**Source extract:**
Social connection and community

In the previous section we explored some of the theory and research behind various types of student engagement, focusing on the individual learner. To foster quality engagement, however, we also need to think about the interpersonal and social aspects of teaching and learning. Thinking about the social side of a given course is particularly important if you are an instructor or TA of an online course. The social aspects of learning that can be most difficult to translate into the online environment.

Transactional distance

Headshot of Michael G. Moore
Michael G. Moore
(1938- )

Well before the advent of the internet, Michael G. Moore began developing the seminal theory that would shape the design and delivery of all forms of distance education from the 1970s to the present day. This is the theory of transactional distance, which Moore defines as “a psychological and communication space to be crossed, a space of potential misunderstanding between the inputs of instructor and those of the learner” (Moore, 1991).

All courses, no matter how they are delivered, involve some level of transactional distance, but online courses in particular can involve much more of this type of distance than their face-to-face counterparts. Transactional distance has almost nothing to do with how far apart people might be physically — rather, in online courses it is our reliance on technology rather than personal contact that raises the level of transactional distance.

A learner's ‘distance’ from [their] teacher is not measured in miles or minutes.

(Moore, 1973)
Illustration of student on computer, with facilitator on screen

Transactional distance, as a psychological experience, creates a substantial barrier to student engagement. The more distant we feel from instructors, TAs, and fellow students, the less able we are to create the cognitive and affective connections required for quality engagement. As such, the work of overcoming transactional distance (as much as possible) is paramount to facilitating online courses. The good news is that since transactional distance has nothing directly to do with distance in space, it can be effectively overcome even when your students are on the other side of the globe. The more challenging news is that if we are not careful about transactional distance, it can degrade online student engagement even for students who live just down the street.

Overcoming transactional distance in an online course is an art as much as a science, but every effective strategy for doing so requires a good understanding of the social aspects of online learning. For that reason, and in order to lay the groundwork for the more practical advice found in other units of this resource, it is important to talk a little bit about how online courses function as communities, and then think through the essential types of student interaction that take place in every online course.

Check and reflect

Please take a moment to reflect a little on the concept of transactional distance. First, think about a topic that you might be interested to learn about but have not yet studied in depth. Now think about two ways of trying to learn more about that topic:

  1. High transactional distance: In this scenario, you are going to learn about your chosen topic by taking an online course that includes several hours of high-quality podcasts by an expert presenter you don’t know personally. You will write a final exam, and it will be graded by a computer. There is technical support available, but your instructor is not present in the course to take questions, and there are no other students taking the course along with you. What types of challenges do you foresee in learning this way? How close or distant do you expect to feel to the presenter and to the topic, and how do you think this will this impact your engagement and learning?

**Extracted data:**
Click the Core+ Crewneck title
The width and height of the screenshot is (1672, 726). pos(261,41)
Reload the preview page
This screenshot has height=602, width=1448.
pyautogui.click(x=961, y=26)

...

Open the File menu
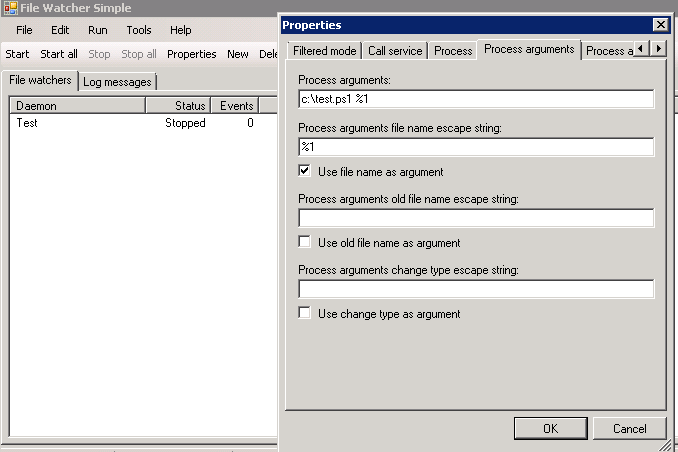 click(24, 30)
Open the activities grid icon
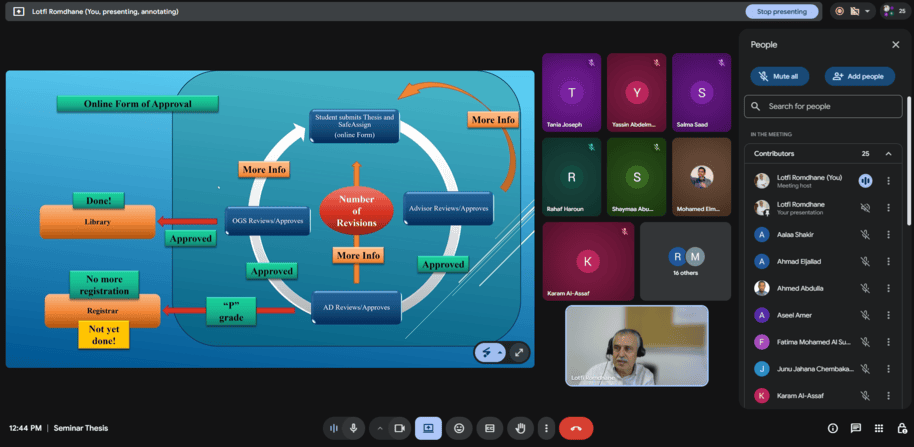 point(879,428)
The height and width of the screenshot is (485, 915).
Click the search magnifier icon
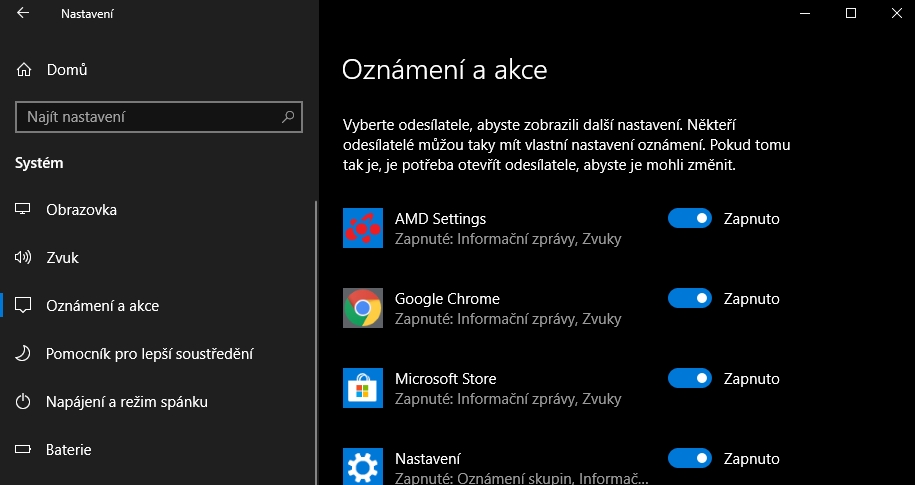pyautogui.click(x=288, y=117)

--

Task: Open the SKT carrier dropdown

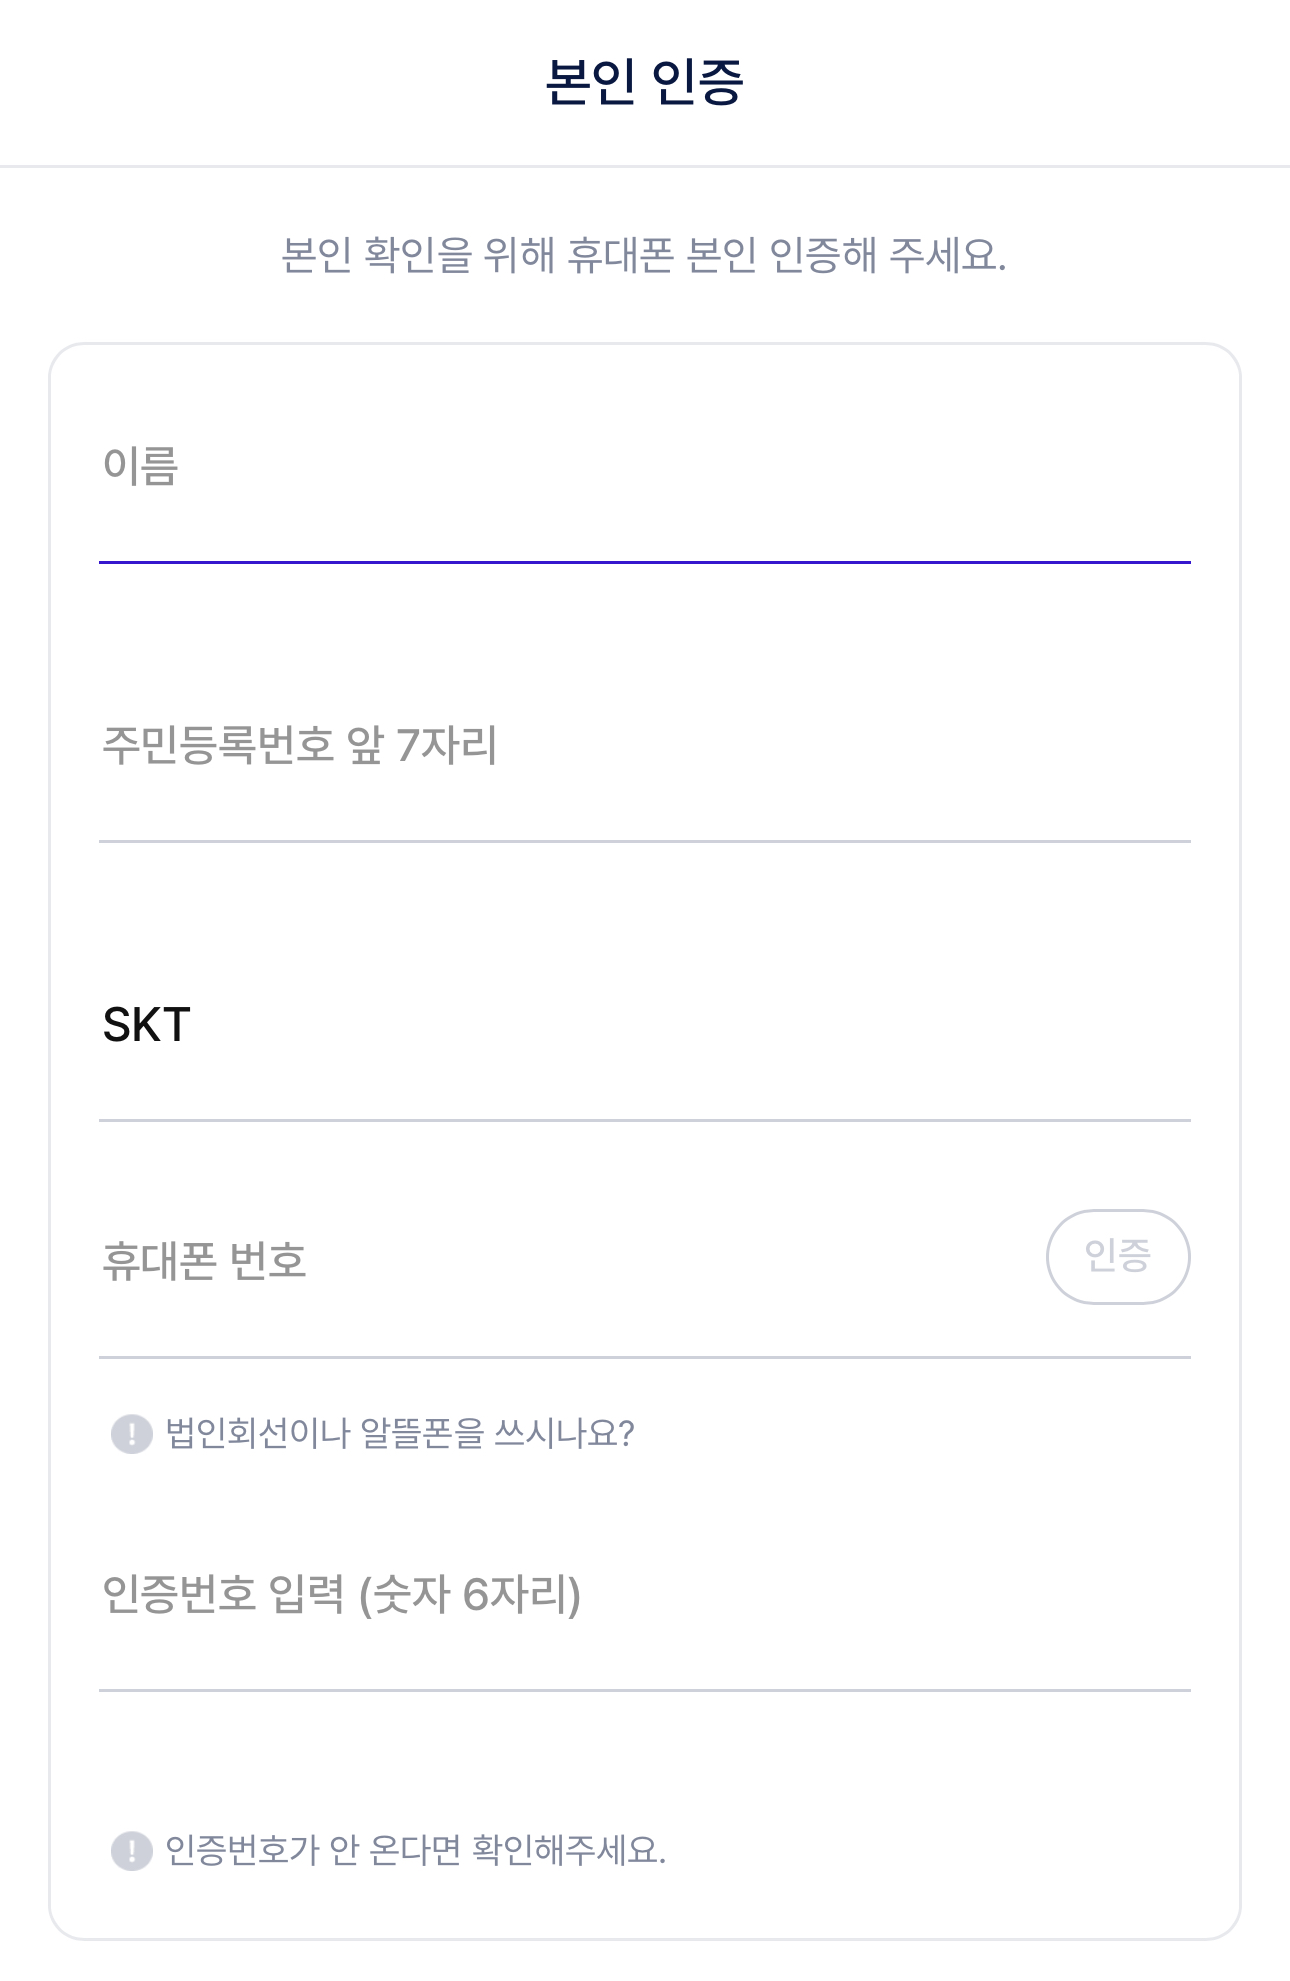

**Work to do:**
[A] Retype the stretch of the transactional distance text from "All courses, no" through "miles or minutes.".
[B] Convert the entries from the line containing "Reload the preview page" through the line containing "pyautogui.click(x=961, y=26)" into a two-column CSV with the headers ask and response. Include only those entries, one row each, with each text and its answer in a single quoted field and line breaks replaced by spaces.

**Outputs in order:**
[A]
All courses, no matter how they are delivered, involve some level of transactional distance, but online courses in particular can involve much more of this type of distance than their face-to-face counterparts. Transactional distance has almost nothing to do with how far apart people might be physically — rather, in online courses it is our reliance on technology rather than personal contact that raises the level of transactional distance.

A learner's ‘distance’ from [their] teacher is not measured in miles or minutes.

[B]
ask,response
"Reload the preview page This screenshot has height=602, width=1448.","pyautogui.click(x=961, y=26)"